The press release was petitioner’s valedictory, his final act of farewell. His presidency is now in
the past tense.
(3) NO. Following Tanada vs. Cuenco, the Supreme Court held that it cannot exercise its judicial
power for this is an issue in regard to which full discretionary authority has been delegated to
the Legislative. The Court cannot pass upon petitioner’s claim of inability to discharge the
powers and duties of the presidency. The question is political in nature and addressed solely to
Congress by constitutional fiat. It is a political issue which cannot be decided by this Court
without transgressing the principle of separation of powers.
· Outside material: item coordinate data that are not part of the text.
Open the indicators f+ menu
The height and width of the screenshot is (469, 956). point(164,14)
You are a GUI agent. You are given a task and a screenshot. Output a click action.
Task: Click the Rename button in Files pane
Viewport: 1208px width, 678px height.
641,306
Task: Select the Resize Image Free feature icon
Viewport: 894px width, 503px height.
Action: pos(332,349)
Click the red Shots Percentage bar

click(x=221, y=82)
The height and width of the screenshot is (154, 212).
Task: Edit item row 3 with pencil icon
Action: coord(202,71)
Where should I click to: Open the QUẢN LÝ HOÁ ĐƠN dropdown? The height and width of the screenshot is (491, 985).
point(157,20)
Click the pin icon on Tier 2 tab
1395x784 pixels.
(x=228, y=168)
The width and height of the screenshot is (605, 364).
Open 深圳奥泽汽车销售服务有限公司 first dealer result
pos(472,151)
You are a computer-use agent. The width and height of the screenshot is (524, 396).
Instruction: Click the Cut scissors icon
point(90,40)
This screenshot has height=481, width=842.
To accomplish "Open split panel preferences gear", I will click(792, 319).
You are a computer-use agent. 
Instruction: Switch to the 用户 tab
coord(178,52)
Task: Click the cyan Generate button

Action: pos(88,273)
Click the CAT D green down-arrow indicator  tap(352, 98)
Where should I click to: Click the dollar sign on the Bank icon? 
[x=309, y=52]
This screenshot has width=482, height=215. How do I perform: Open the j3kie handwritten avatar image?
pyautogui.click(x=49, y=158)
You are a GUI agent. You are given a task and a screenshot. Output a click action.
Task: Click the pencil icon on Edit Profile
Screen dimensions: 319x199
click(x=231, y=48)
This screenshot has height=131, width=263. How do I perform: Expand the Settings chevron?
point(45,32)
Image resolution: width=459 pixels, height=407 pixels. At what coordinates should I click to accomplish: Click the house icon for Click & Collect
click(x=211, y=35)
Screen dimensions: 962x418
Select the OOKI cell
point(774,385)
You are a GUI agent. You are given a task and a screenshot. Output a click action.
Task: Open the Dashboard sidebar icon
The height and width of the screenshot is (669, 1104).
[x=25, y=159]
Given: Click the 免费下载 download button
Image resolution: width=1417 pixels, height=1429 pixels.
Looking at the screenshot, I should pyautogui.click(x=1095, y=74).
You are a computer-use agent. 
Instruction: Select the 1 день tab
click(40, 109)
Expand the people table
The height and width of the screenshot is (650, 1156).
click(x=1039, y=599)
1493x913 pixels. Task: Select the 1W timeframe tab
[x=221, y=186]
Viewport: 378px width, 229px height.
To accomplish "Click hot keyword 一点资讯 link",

In fine, even if the petitioner can
prove that he did not resign, still, he cannot successfully claim that he is a President on leave on
the ground that he is merely unable to govern temporarily. That claim has been laid to rest by
Congress and the decision that respondent Arroyo is the de jure President made by a co-equal
branch of government cannot be reviewed by this Court.
(4) NO. The debates in the Constitutional Commission make it clear that when impeachment
proceedings have become moot due to the resignation of the President, the proper criminal and
civil cases may already be filed against him. Considering the peculiar circumstance that the
impeachment process against the petitioner has been aborted and thereafter he lost the
presidency, petitioner Estrada cannot demand as a condition sine qua non to his criminal
prosecution before the Ombudsman that he be convicted in the impeachment proceedings. The
cases filed against petitioner Estrada are criminal in character. They involve plunder, bribery
and graft and corruption. By no stretch of the imagination can these crimes, especially plunder
which carries the death penalty, be covered by the alleged mantle of immunity of a non-sitting
president. Petitioner cannot cite any decision of this Court licensing the President to commit
criminal acts and wrapping him with post-tenure immunity from liability. The rule is that
unlawful acts of public officials are not acts of the State and the officer who acts illegally is not
acting as such but stands in the same footing as any other trespasser.
(5) NO. In the case at bar, the records do not show that the trial judge developed actual bias
against appellant as a consequence of the extensive media coverage of the pre-trial and trial of
his case.
In the case of Larranaga vs. Court of Appeals, et al., the Supreme Court ruled that the right of
an accused to a fair trial is not incompatible to a free press. Responsible reporting enhances an
accused’s right to a fair trial as well as by subjecting the police, prosecutors, and judicial
processes to extensive public scrutiny and criticism.
Pervasive publicity is not per se prejudicial to the right of an accused to fair trial. The mere fact
that the trial of appellant was given a day-to-day, gavel-to-gavel coverage does not by itself
prove that the publicity so permeated the mind of the trial judge and impaired his impartiality.
Our judges are learned in the law and trained to disregard off-court evidence and on-camera
performances of parties to a litigation. Their mere exposure to publications and publicity stunts
does not per se fatally infect their impartiality.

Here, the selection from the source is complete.